Pair Corralation between Trade Desk and Boston Beer

Assuming the 90 days trading horizon The Trade Desk is expected to generate 1.78 times more return on investment than Boston Beer. However, Trade Desk is 1.78 times more volatile than The Boston Beer. It trades about 0.16 of its potential returns per unit of risk. The Boston Beer is currently generating about 0.17 per unit of risk. If you would invest  9,210  in The Trade Desk on September 4, 2024 and sell it today you would earn a total of  2,916  from holding The Trade Desk or generate 31.66% return on investment over 90 days.
Time Period3 Months [change]
DirectionMoves Together 
StrengthStrong
Accuracy98.46%
ValuesDaily Returns

The Trade Desk  vs.  The Boston Beer

 Performance 
       Timeline  
Trade Desk 

Risk-Adjusted Performance

12 of 100

 
Weak
 
Strong
Good
Compared to the overall equity markets, risk-adjusted returns on investments in The Trade Desk are ranked lower than 12 (%) of all global equities and portfolios over the last 90 days. In spite of comparatively uncertain basic indicators, Trade Desk unveiled solid returns over the last few months and may actually be approaching a breakup point.
Boston Beer 

Risk-Adjusted Performance

13 of 100

 
Weak
 
Strong
Good
Compared to the overall equity markets, risk-adjusted returns on investments in The Boston Beer are ranked lower than 13 (%) of all global equities and portfolios over the last 90 days. Despite nearly fragile technical and fundamental indicators, Boston Beer reported solid returns over the last few months and may actually be approaching a breakup point.

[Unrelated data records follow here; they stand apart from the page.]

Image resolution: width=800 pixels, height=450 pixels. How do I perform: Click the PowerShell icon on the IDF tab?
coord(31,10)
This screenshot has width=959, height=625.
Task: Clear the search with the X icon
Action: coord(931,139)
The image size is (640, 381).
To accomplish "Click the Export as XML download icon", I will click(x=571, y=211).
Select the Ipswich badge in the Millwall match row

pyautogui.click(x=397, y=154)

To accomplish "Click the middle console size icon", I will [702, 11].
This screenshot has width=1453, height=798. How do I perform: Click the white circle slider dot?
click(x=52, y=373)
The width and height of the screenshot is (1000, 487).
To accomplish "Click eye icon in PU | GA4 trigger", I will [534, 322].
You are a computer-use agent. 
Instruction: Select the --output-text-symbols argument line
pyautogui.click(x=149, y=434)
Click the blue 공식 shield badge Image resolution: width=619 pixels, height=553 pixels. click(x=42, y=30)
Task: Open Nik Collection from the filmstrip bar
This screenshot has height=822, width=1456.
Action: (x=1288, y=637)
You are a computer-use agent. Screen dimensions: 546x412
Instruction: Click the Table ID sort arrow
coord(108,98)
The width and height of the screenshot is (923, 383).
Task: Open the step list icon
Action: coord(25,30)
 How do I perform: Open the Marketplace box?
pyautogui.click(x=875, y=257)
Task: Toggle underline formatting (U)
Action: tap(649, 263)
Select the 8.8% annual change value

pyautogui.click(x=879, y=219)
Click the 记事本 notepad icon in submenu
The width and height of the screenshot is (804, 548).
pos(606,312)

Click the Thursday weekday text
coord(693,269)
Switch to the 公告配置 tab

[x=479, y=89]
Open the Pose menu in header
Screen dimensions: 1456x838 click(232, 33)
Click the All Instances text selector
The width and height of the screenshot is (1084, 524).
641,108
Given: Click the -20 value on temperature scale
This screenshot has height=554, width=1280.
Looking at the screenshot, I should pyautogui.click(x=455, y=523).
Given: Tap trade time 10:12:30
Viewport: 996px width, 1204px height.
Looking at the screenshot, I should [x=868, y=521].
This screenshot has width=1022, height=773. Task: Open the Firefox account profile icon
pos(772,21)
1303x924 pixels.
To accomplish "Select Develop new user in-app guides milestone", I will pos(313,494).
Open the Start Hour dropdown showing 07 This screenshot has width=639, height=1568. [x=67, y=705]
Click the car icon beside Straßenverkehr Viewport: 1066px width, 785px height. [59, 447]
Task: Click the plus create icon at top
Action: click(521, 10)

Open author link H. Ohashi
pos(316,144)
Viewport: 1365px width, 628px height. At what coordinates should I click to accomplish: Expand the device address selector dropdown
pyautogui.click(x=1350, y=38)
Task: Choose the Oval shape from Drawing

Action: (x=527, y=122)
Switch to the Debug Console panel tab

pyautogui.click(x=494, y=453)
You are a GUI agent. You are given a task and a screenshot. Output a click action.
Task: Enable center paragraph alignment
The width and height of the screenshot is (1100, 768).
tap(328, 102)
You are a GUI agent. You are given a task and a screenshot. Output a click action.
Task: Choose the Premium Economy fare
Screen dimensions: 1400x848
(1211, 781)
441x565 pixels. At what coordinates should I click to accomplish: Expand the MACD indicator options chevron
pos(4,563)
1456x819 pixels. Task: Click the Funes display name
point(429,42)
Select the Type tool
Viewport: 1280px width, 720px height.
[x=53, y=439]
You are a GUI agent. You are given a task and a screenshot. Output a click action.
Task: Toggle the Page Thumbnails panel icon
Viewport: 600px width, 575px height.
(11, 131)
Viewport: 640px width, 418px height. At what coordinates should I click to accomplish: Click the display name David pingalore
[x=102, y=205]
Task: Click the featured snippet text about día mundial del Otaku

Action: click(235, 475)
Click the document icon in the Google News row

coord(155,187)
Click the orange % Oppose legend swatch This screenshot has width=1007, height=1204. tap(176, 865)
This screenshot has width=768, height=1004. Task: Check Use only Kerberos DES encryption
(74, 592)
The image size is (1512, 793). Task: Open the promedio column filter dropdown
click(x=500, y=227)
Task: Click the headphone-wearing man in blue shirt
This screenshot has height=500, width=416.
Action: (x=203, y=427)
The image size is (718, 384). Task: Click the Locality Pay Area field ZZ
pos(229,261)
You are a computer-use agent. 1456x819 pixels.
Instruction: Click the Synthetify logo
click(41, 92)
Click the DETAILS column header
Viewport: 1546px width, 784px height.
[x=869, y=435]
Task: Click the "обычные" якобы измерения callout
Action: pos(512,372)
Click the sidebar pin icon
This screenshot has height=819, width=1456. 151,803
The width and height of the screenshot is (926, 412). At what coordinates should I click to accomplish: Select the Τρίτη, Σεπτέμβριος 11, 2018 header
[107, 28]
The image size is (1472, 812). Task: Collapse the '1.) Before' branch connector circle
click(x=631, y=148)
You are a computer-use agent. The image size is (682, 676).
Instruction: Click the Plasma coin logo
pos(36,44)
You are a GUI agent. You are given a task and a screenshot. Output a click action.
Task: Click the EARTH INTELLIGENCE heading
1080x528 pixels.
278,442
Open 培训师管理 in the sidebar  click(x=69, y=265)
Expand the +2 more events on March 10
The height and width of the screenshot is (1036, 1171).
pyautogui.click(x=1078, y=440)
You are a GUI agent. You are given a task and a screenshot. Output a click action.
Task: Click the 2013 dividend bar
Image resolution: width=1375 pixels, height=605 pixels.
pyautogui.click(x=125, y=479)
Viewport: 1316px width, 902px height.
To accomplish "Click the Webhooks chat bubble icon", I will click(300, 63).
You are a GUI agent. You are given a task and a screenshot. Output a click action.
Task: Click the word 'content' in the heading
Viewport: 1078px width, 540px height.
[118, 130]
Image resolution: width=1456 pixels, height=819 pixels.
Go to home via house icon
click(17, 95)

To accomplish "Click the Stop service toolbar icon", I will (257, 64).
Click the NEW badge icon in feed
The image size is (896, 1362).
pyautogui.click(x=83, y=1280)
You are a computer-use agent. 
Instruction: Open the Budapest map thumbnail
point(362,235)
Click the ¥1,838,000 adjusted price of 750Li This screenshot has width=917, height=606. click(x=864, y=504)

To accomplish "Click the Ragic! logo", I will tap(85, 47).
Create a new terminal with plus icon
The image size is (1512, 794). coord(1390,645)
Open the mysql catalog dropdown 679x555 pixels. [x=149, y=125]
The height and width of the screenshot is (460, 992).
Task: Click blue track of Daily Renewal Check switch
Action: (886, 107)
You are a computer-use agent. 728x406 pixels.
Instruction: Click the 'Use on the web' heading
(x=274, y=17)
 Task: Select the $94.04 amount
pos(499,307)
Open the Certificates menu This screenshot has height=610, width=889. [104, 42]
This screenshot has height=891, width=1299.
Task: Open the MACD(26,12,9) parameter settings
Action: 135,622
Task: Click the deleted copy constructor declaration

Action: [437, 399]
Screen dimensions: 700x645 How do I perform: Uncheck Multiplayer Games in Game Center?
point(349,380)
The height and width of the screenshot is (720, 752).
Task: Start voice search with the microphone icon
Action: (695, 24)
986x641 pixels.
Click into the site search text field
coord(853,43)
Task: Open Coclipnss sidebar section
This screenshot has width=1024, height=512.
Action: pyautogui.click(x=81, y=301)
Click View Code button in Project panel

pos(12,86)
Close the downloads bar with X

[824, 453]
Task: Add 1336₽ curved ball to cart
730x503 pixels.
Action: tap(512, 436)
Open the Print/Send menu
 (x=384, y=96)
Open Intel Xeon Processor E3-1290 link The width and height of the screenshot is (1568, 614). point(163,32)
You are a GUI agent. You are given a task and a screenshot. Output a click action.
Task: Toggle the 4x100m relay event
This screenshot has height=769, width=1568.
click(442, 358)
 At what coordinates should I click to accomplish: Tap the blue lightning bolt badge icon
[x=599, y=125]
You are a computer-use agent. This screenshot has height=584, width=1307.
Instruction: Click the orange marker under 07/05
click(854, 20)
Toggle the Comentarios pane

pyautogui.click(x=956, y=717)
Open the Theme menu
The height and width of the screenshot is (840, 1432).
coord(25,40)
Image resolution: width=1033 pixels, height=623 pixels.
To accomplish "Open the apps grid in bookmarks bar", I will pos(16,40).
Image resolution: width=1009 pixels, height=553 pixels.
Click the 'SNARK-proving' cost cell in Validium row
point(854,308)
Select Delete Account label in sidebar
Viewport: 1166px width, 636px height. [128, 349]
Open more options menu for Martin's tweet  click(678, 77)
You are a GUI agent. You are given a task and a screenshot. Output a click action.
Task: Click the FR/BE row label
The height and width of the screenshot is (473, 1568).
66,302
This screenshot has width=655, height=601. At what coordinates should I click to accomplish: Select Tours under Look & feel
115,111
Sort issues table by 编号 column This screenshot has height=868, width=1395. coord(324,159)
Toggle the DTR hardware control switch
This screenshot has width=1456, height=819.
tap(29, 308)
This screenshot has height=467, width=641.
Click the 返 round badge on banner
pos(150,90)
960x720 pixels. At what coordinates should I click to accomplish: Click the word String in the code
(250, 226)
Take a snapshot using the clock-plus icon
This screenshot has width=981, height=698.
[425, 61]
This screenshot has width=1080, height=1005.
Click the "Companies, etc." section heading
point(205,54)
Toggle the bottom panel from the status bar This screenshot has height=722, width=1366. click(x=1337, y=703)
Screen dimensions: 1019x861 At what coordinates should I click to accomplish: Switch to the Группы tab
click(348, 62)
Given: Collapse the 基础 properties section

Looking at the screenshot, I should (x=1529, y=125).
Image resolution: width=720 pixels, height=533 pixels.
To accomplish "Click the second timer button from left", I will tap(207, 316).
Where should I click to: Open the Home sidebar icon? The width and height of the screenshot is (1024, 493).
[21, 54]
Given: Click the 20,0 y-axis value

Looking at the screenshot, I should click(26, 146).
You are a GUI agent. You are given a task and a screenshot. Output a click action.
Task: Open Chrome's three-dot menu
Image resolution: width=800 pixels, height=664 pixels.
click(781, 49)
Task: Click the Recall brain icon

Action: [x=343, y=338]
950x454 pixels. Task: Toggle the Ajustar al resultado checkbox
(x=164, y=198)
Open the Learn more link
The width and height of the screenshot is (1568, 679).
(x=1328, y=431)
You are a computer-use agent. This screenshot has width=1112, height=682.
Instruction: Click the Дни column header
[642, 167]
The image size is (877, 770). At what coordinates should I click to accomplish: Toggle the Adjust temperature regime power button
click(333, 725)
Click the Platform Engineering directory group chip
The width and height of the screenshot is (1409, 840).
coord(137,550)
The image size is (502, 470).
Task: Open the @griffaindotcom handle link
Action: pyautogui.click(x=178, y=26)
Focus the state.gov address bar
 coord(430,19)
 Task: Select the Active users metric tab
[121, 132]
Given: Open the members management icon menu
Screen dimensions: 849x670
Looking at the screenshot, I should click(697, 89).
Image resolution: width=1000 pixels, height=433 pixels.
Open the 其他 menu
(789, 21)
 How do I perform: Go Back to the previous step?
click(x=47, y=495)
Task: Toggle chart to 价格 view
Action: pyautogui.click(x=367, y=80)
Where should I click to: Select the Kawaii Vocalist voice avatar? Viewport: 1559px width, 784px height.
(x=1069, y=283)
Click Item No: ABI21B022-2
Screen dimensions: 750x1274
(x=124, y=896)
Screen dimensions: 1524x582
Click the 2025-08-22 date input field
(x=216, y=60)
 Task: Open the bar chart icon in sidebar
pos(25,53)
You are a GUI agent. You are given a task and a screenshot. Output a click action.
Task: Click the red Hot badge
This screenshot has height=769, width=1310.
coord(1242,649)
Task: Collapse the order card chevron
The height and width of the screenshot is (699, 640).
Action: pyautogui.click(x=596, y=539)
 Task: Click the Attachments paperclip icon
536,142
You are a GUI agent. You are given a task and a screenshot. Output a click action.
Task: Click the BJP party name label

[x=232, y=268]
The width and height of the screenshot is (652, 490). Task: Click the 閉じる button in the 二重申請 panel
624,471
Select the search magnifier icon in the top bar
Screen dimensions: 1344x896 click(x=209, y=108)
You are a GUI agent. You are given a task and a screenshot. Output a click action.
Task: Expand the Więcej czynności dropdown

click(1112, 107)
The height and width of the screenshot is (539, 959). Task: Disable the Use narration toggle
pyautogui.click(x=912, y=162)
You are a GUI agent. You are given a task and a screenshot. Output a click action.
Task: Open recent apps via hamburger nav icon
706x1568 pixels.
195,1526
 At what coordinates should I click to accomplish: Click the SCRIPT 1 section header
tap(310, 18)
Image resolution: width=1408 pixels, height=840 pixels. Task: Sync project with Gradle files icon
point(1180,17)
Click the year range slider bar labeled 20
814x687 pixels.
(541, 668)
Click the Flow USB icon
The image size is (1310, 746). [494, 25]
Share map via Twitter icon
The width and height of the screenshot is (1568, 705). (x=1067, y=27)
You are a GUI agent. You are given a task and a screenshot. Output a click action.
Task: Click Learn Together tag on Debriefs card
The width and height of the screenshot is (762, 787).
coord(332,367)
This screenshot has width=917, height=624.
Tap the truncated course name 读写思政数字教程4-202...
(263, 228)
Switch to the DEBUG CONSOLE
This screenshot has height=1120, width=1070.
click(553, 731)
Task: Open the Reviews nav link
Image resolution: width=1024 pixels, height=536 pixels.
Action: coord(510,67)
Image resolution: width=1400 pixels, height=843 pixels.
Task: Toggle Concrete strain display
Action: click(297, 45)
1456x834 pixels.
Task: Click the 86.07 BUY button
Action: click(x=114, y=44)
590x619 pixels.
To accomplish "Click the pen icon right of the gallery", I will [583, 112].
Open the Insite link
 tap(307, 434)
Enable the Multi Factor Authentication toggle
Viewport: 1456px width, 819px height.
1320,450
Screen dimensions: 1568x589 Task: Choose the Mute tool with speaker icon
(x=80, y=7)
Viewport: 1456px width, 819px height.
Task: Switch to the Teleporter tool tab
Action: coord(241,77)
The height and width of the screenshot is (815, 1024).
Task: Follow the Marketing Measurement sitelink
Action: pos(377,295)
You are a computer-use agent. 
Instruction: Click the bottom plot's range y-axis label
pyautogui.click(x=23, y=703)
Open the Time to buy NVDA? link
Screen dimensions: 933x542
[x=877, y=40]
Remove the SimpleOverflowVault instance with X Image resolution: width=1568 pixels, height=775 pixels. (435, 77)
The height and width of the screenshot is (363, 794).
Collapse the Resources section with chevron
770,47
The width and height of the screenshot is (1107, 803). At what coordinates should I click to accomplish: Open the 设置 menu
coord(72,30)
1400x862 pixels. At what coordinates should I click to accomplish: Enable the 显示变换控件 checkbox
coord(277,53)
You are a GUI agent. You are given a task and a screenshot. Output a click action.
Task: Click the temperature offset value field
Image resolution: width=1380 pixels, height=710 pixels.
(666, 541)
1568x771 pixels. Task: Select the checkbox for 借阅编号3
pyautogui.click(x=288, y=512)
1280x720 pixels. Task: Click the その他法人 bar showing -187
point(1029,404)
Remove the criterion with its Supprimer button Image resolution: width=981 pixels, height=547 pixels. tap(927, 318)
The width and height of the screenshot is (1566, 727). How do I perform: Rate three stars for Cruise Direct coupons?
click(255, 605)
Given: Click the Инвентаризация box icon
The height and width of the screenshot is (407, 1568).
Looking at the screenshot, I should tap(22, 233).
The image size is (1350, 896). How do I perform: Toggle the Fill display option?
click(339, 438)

Trade Desk and Boston Beer Volatility Contrast

   Predicted Return Density   
       Returns  

Pair Trading with Trade Desk and Boston Beer

The main advantage of trading using opposite Trade Desk and Boston Beer positions is that it hedges away some unsystematic risk. Because of two separate transactions, even if Trade Desk position performs unexpectedly, Boston Beer can make up some of the losses. Pair trading also minimizes risk from directional movements in the market. For example, if an entire industry or sector drops because of unexpected headlines, the short position in Boston Beer will offset losses from the drop in Boston Beer's long position.
The idea behind The Trade Desk and The Boston Beer pairs trading is to make the combined position market-neutral, meaning the overall market's direction will not affect its win or loss (or potential downside or upside). This can be achieved by designing a pairs trade with two highly correlated stocks or equities that operate in a similar space or sector, making it possible to obtain profits through simple and relatively low-risk investment.
Check out your portfolio center.
Note that this page's information should be used as a complementary analysis to find the right mix of equity instruments to add to your existing portfolios or create a brand new portfolio. You can also try the Financial Widgets module to easily integrated Macroaxis content with over 30 different plug-and-play financial widgets.